Goal ▸
Would you edit the material below so that "Teknorot" becomes "Bosch" everywhere it occurs, with nothing else changed?

-- start of Supplied entries --

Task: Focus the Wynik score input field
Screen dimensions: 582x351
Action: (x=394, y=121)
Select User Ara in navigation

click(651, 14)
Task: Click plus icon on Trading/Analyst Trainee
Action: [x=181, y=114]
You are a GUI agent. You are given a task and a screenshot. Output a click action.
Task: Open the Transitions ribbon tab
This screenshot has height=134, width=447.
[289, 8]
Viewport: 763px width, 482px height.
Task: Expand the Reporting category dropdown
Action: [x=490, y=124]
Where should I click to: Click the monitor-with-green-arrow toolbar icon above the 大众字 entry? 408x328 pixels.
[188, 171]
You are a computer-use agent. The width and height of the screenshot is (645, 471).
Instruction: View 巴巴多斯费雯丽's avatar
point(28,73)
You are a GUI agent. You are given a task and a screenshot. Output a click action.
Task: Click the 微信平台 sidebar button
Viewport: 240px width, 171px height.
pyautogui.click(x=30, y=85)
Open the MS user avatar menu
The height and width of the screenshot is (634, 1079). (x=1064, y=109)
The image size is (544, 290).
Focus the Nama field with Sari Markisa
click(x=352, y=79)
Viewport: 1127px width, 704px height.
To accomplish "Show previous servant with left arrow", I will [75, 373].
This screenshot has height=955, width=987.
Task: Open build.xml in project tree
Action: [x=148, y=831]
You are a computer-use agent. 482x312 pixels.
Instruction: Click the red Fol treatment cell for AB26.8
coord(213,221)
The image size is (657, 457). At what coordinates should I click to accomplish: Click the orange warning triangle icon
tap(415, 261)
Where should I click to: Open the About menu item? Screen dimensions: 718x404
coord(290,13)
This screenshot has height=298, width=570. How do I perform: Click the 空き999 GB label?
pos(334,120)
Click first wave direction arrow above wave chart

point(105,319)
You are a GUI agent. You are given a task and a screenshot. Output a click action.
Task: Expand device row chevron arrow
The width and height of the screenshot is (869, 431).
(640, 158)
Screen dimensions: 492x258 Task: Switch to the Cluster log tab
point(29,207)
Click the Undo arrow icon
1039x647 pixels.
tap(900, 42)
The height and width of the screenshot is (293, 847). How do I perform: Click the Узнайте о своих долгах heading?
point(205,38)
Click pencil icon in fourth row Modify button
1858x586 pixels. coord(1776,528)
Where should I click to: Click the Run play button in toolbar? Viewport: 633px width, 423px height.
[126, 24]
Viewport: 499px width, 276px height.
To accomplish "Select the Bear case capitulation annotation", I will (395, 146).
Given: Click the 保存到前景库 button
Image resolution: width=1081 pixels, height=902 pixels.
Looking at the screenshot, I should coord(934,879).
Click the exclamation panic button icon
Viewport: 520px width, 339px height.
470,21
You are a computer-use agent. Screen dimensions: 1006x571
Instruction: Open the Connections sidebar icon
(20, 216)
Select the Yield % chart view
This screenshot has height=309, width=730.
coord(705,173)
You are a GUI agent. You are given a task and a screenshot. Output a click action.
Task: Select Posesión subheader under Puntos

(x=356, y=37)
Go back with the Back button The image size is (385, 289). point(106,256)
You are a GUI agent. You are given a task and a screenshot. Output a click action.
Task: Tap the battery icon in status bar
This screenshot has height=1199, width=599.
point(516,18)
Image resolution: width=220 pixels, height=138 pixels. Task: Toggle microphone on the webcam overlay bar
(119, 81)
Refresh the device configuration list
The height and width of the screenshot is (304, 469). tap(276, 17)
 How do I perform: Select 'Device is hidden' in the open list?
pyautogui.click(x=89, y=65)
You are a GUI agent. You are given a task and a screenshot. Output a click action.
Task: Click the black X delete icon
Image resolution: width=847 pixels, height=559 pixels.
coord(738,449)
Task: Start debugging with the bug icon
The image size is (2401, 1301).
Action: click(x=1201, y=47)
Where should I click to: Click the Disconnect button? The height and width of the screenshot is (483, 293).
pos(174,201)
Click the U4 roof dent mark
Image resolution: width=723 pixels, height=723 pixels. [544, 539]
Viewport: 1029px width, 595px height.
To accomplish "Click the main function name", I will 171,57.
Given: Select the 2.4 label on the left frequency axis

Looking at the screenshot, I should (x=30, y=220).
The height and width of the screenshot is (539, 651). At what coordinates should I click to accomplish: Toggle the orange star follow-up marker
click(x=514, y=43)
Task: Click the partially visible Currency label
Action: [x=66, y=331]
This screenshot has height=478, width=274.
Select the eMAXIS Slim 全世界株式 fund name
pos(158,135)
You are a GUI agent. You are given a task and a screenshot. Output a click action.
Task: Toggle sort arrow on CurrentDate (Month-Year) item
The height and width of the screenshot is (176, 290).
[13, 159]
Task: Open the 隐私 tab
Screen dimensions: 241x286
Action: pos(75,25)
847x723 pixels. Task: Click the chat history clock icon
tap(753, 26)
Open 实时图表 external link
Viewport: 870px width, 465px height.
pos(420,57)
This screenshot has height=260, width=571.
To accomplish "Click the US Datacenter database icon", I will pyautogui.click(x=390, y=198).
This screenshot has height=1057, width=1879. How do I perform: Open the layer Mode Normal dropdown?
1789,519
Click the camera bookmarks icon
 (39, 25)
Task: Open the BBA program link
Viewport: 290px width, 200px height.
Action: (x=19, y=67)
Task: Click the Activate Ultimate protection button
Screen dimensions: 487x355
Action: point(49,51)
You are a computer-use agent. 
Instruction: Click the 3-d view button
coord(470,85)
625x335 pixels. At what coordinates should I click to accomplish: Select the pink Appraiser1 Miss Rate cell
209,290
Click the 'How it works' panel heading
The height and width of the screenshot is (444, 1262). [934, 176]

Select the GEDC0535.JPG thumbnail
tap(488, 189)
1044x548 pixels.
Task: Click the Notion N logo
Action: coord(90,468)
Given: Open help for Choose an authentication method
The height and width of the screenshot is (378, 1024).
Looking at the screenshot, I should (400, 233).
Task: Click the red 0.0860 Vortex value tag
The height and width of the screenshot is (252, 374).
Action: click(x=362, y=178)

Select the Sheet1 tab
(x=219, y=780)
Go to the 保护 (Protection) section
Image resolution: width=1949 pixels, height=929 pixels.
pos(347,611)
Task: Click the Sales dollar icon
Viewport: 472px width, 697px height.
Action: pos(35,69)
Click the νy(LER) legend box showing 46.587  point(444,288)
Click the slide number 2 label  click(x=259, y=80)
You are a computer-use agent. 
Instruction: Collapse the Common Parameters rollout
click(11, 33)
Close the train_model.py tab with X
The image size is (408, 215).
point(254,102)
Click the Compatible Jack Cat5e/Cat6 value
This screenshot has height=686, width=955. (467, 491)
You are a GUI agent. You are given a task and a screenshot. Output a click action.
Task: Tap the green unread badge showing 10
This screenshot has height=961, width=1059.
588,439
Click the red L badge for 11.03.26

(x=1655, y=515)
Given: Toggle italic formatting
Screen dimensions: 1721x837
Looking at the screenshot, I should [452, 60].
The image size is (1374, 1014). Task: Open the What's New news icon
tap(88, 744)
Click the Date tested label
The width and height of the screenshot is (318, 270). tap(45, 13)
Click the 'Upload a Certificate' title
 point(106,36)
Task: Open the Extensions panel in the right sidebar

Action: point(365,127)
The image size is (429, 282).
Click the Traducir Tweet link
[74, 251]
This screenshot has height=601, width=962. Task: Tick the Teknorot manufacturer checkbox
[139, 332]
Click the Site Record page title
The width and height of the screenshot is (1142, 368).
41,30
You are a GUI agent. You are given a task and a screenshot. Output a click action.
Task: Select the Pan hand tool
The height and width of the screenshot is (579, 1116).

-- end of Supplied entries --

Expected output ▸
Task: Focus the Wynik score input field
Screen dimensions: 582x351
Action: (x=394, y=121)
Select User Ara in navigation

click(651, 14)
Task: Click plus icon on Trading/Analyst Trainee
Action: [x=181, y=114]
You are a GUI agent. You are given a task and a screenshot. Output a click action.
Task: Open the Transitions ribbon tab
This screenshot has height=134, width=447.
[289, 8]
Viewport: 763px width, 482px height.
Task: Expand the Reporting category dropdown
Action: [x=490, y=124]
Where should I click to: Click the monitor-with-green-arrow toolbar icon above the 大众字 entry? 408x328 pixels.
[188, 171]
You are a computer-use agent. The width and height of the screenshot is (645, 471).
Instruction: View 巴巴多斯费雯丽's avatar
point(28,73)
You are a GUI agent. You are given a task and a screenshot. Output a click action.
Task: Click the 微信平台 sidebar button
Viewport: 240px width, 171px height.
pyautogui.click(x=30, y=85)
Open the MS user avatar menu
The height and width of the screenshot is (634, 1079). (x=1064, y=109)
The image size is (544, 290).
Focus the Nama field with Sari Markisa
click(x=352, y=79)
Viewport: 1127px width, 704px height.
To accomplish "Show previous servant with left arrow", I will [75, 373].
This screenshot has height=955, width=987.
Task: Open build.xml in project tree
Action: [x=148, y=831]
You are a computer-use agent. 482x312 pixels.
Instruction: Click the red Fol treatment cell for AB26.8
coord(213,221)
The image size is (657, 457). At what coordinates should I click to accomplish: Click the orange warning triangle icon
tap(415, 261)
Where should I click to: Open the About menu item? Screen dimensions: 718x404
coord(290,13)
This screenshot has height=298, width=570. How do I perform: Click the 空き999 GB label?
pos(334,120)
Click first wave direction arrow above wave chart

point(105,319)
You are a GUI agent. You are given a task and a screenshot. Output a click action.
Task: Expand device row chevron arrow
The width and height of the screenshot is (869, 431).
(640, 158)
Screen dimensions: 492x258 Task: Switch to the Cluster log tab
point(29,207)
Click the Undo arrow icon
1039x647 pixels.
tap(900, 42)
The height and width of the screenshot is (293, 847). How do I perform: Click the Узнайте о своих долгах heading?
point(205,38)
Click pencil icon in fourth row Modify button
1858x586 pixels. coord(1776,528)
Where should I click to: Click the Run play button in toolbar? Viewport: 633px width, 423px height.
[126, 24]
Viewport: 499px width, 276px height.
To accomplish "Select the Bear case capitulation annotation", I will (395, 146).
Given: Click the 保存到前景库 button
Image resolution: width=1081 pixels, height=902 pixels.
Looking at the screenshot, I should coord(934,879).
Click the exclamation panic button icon
Viewport: 520px width, 339px height.
470,21
You are a computer-use agent. Screen dimensions: 1006x571
Instruction: Open the Connections sidebar icon
(20, 216)
Select the Yield % chart view
This screenshot has height=309, width=730.
coord(705,173)
You are a GUI agent. You are given a task and a screenshot. Output a click action.
Task: Select Posesión subheader under Puntos

(x=356, y=37)
Go back with the Back button The image size is (385, 289). point(106,256)
You are a GUI agent. You are given a task and a screenshot. Output a click action.
Task: Tap the battery icon in status bar
This screenshot has height=1199, width=599.
point(516,18)
Image resolution: width=220 pixels, height=138 pixels. Task: Toggle microphone on the webcam overlay bar
(119, 81)
Refresh the device configuration list
The height and width of the screenshot is (304, 469). tap(276, 17)
 How do I perform: Select 'Device is hidden' in the open list?
pyautogui.click(x=89, y=65)
You are a GUI agent. You are given a task and a screenshot. Output a click action.
Task: Click the black X delete icon
Image resolution: width=847 pixels, height=559 pixels.
coord(738,449)
Task: Start debugging with the bug icon
The image size is (2401, 1301).
Action: click(x=1201, y=47)
Where should I click to: Click the Disconnect button? The height and width of the screenshot is (483, 293).
pos(174,201)
Click the U4 roof dent mark
Image resolution: width=723 pixels, height=723 pixels. [544, 539]
Viewport: 1029px width, 595px height.
To accomplish "Click the main function name", I will 171,57.
Given: Select the 2.4 label on the left frequency axis

Looking at the screenshot, I should (x=30, y=220).
The height and width of the screenshot is (539, 651). At what coordinates should I click to accomplish: Toggle the orange star follow-up marker
click(x=514, y=43)
Task: Click the partially visible Currency label
Action: [x=66, y=331]
This screenshot has height=478, width=274.
Select the eMAXIS Slim 全世界株式 fund name
pos(158,135)
You are a GUI agent. You are given a task and a screenshot. Output a click action.
Task: Toggle sort arrow on CurrentDate (Month-Year) item
The height and width of the screenshot is (176, 290).
[13, 159]
Task: Open the 隐私 tab
Screen dimensions: 241x286
Action: pos(75,25)
847x723 pixels. Task: Click the chat history clock icon
tap(753, 26)
Open 实时图表 external link
Viewport: 870px width, 465px height.
pos(420,57)
This screenshot has height=260, width=571.
To accomplish "Click the US Datacenter database icon", I will pyautogui.click(x=390, y=198).
This screenshot has height=1057, width=1879. How do I perform: Open the layer Mode Normal dropdown?
1789,519
Click the camera bookmarks icon
 (39, 25)
Task: Open the BBA program link
Viewport: 290px width, 200px height.
Action: (x=19, y=67)
Task: Click the Activate Ultimate protection button
Screen dimensions: 487x355
Action: point(49,51)
You are a computer-use agent. 
Instruction: Click the 3-d view button
coord(470,85)
625x335 pixels. At what coordinates should I click to accomplish: Select the pink Appraiser1 Miss Rate cell
209,290
Click the 'How it works' panel heading
The height and width of the screenshot is (444, 1262). [934, 176]

Select the GEDC0535.JPG thumbnail
tap(488, 189)
1044x548 pixels.
Task: Click the Notion N logo
Action: coord(90,468)
Given: Open help for Choose an authentication method
The height and width of the screenshot is (378, 1024).
Looking at the screenshot, I should (400, 233).
Task: Click the red 0.0860 Vortex value tag
The height and width of the screenshot is (252, 374).
Action: click(x=362, y=178)

Select the Sheet1 tab
(x=219, y=780)
Go to the 保护 (Protection) section
Image resolution: width=1949 pixels, height=929 pixels.
pos(347,611)
Task: Click the Sales dollar icon
Viewport: 472px width, 697px height.
Action: pos(35,69)
Click the νy(LER) legend box showing 46.587  point(444,288)
Click the slide number 2 label  click(x=259, y=80)
You are a computer-use agent. 
Instruction: Collapse the Common Parameters rollout
click(11, 33)
Close the train_model.py tab with X
The image size is (408, 215).
point(254,102)
Click the Compatible Jack Cat5e/Cat6 value
This screenshot has height=686, width=955. (467, 491)
You are a GUI agent. You are given a task and a screenshot. Output a click action.
Task: Tap the green unread badge showing 10
This screenshot has height=961, width=1059.
588,439
Click the red L badge for 11.03.26

(x=1655, y=515)
Given: Toggle italic formatting
Screen dimensions: 1721x837
Looking at the screenshot, I should [452, 60].
The image size is (1374, 1014). Task: Open the What's New news icon
tap(88, 744)
Click the Date tested label
The width and height of the screenshot is (318, 270). tap(45, 13)
Click the 'Upload a Certificate' title
 point(106,36)
Task: Open the Extensions panel in the right sidebar

Action: point(365,127)
The image size is (429, 282).
Click the Traducir Tweet link
[74, 251]
This screenshot has height=601, width=962. Task: Tick the Bosch manufacturer checkbox
[139, 332]
Click the Site Record page title
The width and height of the screenshot is (1142, 368).
41,30
You are a GUI agent. You are given a task and a screenshot. Output a click action.
Task: Select the Pan hand tool
The height and width of the screenshot is (579, 1116).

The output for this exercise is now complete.